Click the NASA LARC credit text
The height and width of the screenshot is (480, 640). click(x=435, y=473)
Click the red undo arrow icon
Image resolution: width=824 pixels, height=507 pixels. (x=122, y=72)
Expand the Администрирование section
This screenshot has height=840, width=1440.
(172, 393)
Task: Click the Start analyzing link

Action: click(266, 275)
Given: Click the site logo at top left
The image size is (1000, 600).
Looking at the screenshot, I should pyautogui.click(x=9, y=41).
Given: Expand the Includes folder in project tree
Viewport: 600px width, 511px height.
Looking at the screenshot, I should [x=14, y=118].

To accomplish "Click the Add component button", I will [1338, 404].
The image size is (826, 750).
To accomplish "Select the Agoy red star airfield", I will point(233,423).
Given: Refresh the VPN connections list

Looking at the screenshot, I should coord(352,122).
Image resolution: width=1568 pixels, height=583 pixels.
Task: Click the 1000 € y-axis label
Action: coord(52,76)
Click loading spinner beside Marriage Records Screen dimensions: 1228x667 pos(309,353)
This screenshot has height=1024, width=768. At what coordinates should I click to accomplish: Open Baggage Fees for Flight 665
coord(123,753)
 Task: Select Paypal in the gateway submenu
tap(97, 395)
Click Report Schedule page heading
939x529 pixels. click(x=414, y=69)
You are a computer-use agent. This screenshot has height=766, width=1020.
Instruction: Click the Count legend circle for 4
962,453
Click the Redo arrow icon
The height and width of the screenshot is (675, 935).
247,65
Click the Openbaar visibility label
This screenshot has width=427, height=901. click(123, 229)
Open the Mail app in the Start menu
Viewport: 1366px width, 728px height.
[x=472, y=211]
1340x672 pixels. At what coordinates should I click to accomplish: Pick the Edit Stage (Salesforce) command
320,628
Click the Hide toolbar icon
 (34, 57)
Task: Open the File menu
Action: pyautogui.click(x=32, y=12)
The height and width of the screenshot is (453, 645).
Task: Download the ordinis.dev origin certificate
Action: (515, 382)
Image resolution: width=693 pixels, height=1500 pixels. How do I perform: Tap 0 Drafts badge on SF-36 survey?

* Assignment
Stopping at the line containing "Given: Expand the", please repeat exactly every line from the very start of the entries, that line included, and nothing more.

* Answer to the problem
Click the NASA LARC credit text
The height and width of the screenshot is (480, 640). click(x=435, y=473)
Click the red undo arrow icon
Image resolution: width=824 pixels, height=507 pixels. (x=122, y=72)
Expand the Администрирование section
This screenshot has height=840, width=1440.
(172, 393)
Task: Click the Start analyzing link

Action: click(266, 275)
Given: Click the site logo at top left
The image size is (1000, 600).
Looking at the screenshot, I should pyautogui.click(x=9, y=41).
Given: Expand the Includes folder in project tree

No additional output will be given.